Upright proton therapy could also ease the introduction of new treatment techniques, such as proton arc therapy, which offers dosimetric benefits over intensity-modulated proton therapy, but it is difficult to deliver with a gantry. It could also enable in vivo dosimetry, using shoot-through protons for range verification, or mixed-beam delivery of protons and photons.
“Upright positioning offers many opportunities, it’s the only way towards the democratization of proton therapy,” Trnkova concluded. “Stop asking what opportunities upright radiotherapy brings, start asking what you can do to bring it faster to clinical practice.”
The reality check
The final speaker, Carles Gomà from Clinic Barcelona in Spain, reflected upon what makes a good radiotherapy system. “In my view, it’s a three-legged stool: beam delivery, imaging and immobilization,” he said. “And progress comes with a combination of the three.”
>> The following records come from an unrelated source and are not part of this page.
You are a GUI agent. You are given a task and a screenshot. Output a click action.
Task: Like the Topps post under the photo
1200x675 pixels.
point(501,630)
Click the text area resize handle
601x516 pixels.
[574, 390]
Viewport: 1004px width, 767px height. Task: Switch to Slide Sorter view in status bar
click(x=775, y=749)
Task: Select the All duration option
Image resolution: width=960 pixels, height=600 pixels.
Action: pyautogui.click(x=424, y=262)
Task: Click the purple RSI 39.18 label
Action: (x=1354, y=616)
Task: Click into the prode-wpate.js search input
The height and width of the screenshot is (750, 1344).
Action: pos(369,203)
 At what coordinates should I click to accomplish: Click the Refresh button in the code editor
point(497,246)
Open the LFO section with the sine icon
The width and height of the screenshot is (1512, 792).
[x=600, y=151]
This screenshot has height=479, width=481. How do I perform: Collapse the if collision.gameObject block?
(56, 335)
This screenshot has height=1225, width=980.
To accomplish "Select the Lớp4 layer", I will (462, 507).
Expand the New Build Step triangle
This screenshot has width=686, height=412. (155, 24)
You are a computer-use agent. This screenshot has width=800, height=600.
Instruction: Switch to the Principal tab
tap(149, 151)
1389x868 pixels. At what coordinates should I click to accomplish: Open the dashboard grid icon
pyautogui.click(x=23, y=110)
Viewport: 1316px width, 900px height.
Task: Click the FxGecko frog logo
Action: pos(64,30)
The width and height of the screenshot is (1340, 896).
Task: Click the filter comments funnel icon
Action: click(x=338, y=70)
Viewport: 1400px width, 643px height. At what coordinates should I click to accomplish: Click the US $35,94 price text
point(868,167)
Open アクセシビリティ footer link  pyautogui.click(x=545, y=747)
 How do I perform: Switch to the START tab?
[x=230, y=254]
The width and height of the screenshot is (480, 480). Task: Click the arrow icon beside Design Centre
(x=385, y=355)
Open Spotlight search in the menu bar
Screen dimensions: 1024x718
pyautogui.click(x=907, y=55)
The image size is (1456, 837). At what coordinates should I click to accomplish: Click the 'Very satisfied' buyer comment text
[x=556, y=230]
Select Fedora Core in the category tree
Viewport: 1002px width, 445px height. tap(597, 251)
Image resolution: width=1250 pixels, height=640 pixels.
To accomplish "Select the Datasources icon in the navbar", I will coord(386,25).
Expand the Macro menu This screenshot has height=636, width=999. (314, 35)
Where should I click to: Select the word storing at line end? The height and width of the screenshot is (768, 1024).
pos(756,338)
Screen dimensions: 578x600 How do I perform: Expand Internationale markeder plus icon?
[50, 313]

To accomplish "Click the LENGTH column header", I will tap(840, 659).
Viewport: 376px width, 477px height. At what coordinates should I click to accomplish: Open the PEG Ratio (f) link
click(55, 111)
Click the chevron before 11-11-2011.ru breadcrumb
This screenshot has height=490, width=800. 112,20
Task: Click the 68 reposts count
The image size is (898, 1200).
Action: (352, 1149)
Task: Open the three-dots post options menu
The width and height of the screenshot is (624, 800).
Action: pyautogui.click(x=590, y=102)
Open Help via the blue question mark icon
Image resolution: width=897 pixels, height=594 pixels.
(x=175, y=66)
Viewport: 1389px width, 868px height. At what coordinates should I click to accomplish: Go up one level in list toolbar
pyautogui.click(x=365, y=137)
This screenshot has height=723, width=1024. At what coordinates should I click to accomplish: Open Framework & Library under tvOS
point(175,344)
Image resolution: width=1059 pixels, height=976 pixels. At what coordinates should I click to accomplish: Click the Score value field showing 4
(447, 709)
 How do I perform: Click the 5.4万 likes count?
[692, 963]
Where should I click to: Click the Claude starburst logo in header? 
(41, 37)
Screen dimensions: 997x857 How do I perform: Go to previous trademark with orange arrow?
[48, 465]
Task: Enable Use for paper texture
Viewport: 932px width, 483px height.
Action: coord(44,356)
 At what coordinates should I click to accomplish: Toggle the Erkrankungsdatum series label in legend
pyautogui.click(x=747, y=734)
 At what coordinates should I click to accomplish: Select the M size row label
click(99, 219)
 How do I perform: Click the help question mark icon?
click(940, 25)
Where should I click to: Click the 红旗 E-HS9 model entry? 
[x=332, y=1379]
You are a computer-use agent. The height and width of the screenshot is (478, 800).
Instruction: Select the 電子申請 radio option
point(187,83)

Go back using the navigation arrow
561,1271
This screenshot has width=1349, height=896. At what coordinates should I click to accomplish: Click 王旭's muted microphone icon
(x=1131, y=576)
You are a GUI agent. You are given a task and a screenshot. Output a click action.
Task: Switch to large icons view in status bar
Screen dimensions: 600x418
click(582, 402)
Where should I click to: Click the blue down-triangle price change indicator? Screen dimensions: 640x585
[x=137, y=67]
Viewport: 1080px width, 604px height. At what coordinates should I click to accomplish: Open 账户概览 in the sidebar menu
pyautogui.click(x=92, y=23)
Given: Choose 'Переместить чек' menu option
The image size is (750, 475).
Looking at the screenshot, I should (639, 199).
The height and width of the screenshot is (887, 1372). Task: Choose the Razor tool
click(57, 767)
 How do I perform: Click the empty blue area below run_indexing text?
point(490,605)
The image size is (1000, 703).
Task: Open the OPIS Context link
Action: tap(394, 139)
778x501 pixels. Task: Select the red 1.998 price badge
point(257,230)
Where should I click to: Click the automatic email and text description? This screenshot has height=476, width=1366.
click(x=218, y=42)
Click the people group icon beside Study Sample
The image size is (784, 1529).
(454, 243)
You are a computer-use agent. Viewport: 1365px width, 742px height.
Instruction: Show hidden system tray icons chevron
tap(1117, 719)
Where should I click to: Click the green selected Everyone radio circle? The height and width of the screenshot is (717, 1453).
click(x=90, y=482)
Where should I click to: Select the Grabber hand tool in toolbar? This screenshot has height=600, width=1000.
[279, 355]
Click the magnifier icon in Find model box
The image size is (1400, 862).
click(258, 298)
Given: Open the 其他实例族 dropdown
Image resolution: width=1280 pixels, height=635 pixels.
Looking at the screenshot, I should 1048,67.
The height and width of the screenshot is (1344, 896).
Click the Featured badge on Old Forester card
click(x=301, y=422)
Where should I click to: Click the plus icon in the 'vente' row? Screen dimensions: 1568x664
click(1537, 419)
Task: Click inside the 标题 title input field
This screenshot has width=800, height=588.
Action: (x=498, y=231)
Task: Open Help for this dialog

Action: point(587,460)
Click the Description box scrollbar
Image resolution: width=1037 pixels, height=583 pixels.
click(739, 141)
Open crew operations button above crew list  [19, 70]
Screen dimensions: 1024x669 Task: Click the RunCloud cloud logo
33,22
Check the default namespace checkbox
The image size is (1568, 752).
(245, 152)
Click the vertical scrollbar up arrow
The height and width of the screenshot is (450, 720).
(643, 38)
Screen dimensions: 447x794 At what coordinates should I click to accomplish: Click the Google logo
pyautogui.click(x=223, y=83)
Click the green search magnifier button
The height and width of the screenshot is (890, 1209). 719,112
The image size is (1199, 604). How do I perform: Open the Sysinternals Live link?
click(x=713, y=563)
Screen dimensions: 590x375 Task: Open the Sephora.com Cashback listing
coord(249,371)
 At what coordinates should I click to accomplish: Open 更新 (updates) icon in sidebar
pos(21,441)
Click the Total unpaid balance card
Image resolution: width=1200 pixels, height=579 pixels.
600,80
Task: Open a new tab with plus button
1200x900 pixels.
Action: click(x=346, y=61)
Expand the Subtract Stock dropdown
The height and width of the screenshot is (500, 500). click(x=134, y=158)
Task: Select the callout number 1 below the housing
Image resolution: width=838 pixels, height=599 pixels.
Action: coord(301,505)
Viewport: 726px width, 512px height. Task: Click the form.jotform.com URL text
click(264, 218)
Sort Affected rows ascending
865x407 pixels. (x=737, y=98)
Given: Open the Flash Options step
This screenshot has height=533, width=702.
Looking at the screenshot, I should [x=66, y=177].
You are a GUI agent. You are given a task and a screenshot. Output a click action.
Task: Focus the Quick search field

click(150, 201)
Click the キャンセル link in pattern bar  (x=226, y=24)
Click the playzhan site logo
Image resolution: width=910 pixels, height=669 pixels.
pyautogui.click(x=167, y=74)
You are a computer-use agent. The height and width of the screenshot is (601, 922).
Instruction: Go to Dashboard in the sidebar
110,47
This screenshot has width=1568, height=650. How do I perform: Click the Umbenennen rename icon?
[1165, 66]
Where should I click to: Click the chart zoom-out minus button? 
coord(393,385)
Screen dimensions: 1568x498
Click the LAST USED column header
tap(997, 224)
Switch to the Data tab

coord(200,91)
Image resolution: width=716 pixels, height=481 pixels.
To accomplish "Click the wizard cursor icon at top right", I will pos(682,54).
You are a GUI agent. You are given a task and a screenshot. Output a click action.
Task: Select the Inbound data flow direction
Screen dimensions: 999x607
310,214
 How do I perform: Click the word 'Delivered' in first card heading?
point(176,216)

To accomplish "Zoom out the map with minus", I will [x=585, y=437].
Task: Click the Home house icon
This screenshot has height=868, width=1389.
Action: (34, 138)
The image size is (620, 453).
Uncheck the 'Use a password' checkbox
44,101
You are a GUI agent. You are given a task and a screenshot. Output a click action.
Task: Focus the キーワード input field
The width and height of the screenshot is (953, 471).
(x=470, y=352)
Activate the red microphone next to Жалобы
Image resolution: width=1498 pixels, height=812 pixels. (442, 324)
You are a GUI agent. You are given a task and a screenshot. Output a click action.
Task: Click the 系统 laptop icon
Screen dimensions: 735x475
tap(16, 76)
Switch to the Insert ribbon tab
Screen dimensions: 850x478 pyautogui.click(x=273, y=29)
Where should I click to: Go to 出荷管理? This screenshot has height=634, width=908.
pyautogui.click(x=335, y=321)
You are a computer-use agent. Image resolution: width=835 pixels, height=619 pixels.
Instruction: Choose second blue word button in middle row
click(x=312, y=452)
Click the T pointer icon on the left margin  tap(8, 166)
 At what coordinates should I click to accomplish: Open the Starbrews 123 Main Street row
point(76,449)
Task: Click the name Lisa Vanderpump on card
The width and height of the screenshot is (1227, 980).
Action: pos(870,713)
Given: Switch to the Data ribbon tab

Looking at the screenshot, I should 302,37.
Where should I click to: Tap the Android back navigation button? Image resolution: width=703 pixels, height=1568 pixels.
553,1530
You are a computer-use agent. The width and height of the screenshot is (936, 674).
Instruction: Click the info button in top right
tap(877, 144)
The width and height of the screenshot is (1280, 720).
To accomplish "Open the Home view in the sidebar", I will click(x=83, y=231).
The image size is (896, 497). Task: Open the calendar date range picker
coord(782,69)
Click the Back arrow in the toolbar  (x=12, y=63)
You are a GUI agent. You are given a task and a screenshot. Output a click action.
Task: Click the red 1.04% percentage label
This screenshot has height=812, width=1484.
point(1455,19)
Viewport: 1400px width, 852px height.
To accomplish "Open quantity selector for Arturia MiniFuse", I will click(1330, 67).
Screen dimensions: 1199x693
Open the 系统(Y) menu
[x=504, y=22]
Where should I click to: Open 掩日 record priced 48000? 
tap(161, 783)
For example, focusing too heavily on beam delivery and imaging can lead to immobilization being forgotten. “Immobilization means comfort, and if we are comfortable, we are still,” Gomà explained. “I cannot care less how many papers say patients are more comfortable in an upright position,” he added, pointing out that people will pay five times more to fly in business class where they can lie down.
The other reason cited for moving to upright proton therapy is its lower cost. “But is proton therapy expensive?” Gomà asked. He described the situation in Catalonia, which has a population of eight million and in 2018 spent Euro 42.2M on external-beam radiotherapy. “This is exactly the same cost as one immunotherapy drug for the same population,” he pointed out. “Proton therapy is not expensive; photon therapy is ridiculously cheap.”
Gomà also considered whether “suboptimal protons” are better than photons. “I’m going to answer no,” he said, describing two recent phase III, randomized trials comparing photons with protons for oropharyngeal cancer. The US trial concluded that proton therapy provides a new standard-of-care option, but the UK trial reported no difference between the two modalities.
“Let’s learn from history and not repeat the same mistakes,” he concluded. “True progress is improvement without compromise. If we want to make the stool higher, we have to work on all three legs at the same time.”

The debate concluded with decisive a final vote: while support for upright photon therapy reduced a little, over two-thirds of the audience believed that upright proton therapy will indeed become mainstream and standard by 2035.
Writing on LinkedIn, session co-chair Ye Zhang from the Paul Scherrer Institut noted: “The debate sparked an inspiring shift in perspective, with final voting showing slightly increased scepticism toward mainstream upright photon therapy (dropping from 23% to 18% support), but a dramatic surge in favour of upright proton therapy, which jumped from 47% to a 69% majority.”